◆ **Task item**
Every line in the records below between the one holding "Netiquette (30, 2348)" and the one holding "健康管理コースの必要書類 (21, 1811)", inclusive, is to be set down exactly; all other lines are to be left out.

◆ **Extracted records**
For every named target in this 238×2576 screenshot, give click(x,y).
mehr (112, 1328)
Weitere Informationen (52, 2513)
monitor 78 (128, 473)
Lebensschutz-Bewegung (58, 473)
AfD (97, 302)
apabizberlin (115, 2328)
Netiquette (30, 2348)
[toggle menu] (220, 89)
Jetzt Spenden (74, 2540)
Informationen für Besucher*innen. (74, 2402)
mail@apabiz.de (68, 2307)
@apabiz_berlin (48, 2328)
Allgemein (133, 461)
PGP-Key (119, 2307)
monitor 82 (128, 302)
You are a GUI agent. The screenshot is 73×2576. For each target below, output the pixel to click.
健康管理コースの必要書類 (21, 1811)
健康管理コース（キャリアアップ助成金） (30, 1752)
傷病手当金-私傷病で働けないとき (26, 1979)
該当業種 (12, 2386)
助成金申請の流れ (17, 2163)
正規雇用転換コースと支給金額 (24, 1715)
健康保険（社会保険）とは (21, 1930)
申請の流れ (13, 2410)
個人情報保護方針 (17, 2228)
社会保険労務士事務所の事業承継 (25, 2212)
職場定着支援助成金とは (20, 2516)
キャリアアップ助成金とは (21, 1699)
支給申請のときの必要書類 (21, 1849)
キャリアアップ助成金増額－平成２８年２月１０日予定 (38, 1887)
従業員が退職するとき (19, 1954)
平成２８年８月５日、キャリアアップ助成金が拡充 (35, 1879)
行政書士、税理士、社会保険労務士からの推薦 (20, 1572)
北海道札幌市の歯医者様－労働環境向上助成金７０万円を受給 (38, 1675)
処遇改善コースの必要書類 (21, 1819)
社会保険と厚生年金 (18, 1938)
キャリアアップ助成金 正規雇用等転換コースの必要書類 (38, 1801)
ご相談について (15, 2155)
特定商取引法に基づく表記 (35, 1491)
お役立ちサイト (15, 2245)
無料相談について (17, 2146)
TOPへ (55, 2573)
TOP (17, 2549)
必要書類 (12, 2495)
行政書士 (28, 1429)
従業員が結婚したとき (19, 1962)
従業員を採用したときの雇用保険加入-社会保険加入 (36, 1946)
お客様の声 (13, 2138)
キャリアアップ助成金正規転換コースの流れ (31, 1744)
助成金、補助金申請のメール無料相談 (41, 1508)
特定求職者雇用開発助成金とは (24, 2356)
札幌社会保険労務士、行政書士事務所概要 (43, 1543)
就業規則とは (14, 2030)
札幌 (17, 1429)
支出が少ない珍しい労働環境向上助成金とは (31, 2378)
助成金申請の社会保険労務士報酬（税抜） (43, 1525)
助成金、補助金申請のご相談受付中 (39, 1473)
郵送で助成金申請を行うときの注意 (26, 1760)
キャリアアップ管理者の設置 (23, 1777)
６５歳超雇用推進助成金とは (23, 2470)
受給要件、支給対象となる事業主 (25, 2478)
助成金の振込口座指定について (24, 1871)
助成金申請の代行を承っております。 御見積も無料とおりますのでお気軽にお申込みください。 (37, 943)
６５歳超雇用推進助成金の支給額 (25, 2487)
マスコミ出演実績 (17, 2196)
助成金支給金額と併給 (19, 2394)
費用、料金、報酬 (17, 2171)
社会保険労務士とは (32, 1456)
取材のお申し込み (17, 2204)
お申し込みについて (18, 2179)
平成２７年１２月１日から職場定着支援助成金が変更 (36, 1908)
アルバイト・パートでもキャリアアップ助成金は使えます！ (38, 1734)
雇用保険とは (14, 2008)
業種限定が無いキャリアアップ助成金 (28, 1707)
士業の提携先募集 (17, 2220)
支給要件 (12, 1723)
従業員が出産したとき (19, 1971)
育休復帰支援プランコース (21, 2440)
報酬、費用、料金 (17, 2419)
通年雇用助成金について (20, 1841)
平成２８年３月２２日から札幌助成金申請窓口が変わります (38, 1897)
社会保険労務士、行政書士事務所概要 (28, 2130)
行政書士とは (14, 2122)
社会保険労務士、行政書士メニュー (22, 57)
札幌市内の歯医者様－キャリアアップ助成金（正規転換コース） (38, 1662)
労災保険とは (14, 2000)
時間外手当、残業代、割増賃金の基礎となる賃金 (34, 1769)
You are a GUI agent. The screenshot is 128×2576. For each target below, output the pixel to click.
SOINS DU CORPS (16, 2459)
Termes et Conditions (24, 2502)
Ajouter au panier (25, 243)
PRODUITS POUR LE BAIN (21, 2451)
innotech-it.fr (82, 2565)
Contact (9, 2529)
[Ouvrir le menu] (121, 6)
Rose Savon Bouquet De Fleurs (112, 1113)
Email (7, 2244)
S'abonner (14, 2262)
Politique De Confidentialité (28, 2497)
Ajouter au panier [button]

◆ **Solution below**
Netiquette (30, 2348)
[toggle menu] (220, 89)
Jetzt Spenden (74, 2540)
Informationen für Besucher*innen. (74, 2402)
mail@apabiz.de (68, 2307)
@apabiz_berlin (48, 2328)
Allgemein (133, 461)
PGP-Key (119, 2307)
monitor 82 (128, 302)
You are a GUI agent. The screenshot is 73×2576. For each target below, output the pixel to click.
健康管理コースの必要書類 (21, 1811)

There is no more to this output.